Rowing has many benefits, from improving cardiovascular health and strengthening the muscles to being an excellent low-impact exercise for novice athletes to elite athletes. Rowing is undoubtedly one of the top workouts that target the entire body.
If done incorrectly, though, rowing can have its drawbacks – just like any other exercise done without proper form and technique. Let’s review some of the ways that you can prevent injury while using a rowing machine so that you can be well prepared and enjoy your workout – as well as the health benefits that come along with it!
Phases of Rowing
Although it might not seem that difficult to row, if you’ve ever watched someone correctly rowing on a machine, some components need to stay consistent across the board to prevent injury and ensure you are doing the movement correctly. It’s not just a sit and pull motion – there are several different pieces to the rowing puzzle.
These typically include four different phases: the catch, the drive, the finish, and the recovery. All four of these phases together complete the entire movement of the row and can engage the proper muscle groups while also increasing strength and power throughout the body.
How to Row Properly
First, the catch. This is essentially the position you start in before performing the rowing motion. Once you are seated on the rowing machine, strap your feet into the footholds and take hold of the handlebar. Your arms should stay extended while the upper torso hinges forward from the hips.
With knees in line with the ankles, you then move into the drive phase of the rowing motion. From here, press through your heels into the foot platform, engaging the glutes and sliding back while the arms pull back on the handlebar as the torso stays upright. Think of pulling in a straight line if possible.
This then puts you in the finishing phase of the rowing motion. Continue to lean the upper body backward slightly, still hinging at the hips to complete the movement. Your core should be tight and engaged, and the shoulder blades retracted. With the glutes engaged and feet pressing the footholds, your legs are now fully extended with the quadriceps engaged as well.
Lastly, the recovery phase! Let the arms straighten over the knees and legs before hinging toward the front of the rower. Once your hands are near your knees, you can then bend the knees and finish the motion to get you back to the starting position, sliding the seat back to the front of the rower.

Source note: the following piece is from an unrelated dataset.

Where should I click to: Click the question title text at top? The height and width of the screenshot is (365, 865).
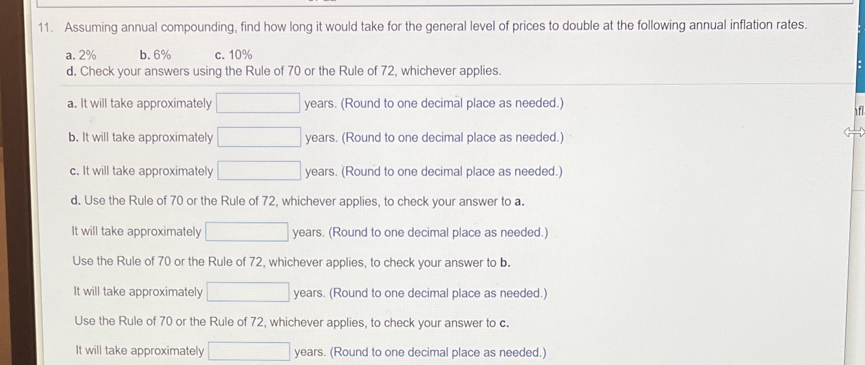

These four phases might seem unnecessary, but the progression through them will have the proper muscles being engaged (the core, hamstrings, glutes, quads, upper back) while performing the rowing motion, therefore decreasing the risk of injury.
Listen to Your Body
Rowing is a fantastic whole body, low impact activity – and when done correctly, can strengthen and tone the entire body from the inside out. Even when done properly, there is still a risk….with that being said, ensure that you are paying attention to how your body feels (and this goes for any type of exercise) and stop if you feel pain.
Taking adequate days for rest and recovery is imperative to injury prevention, so plan those days into your training program accordingly.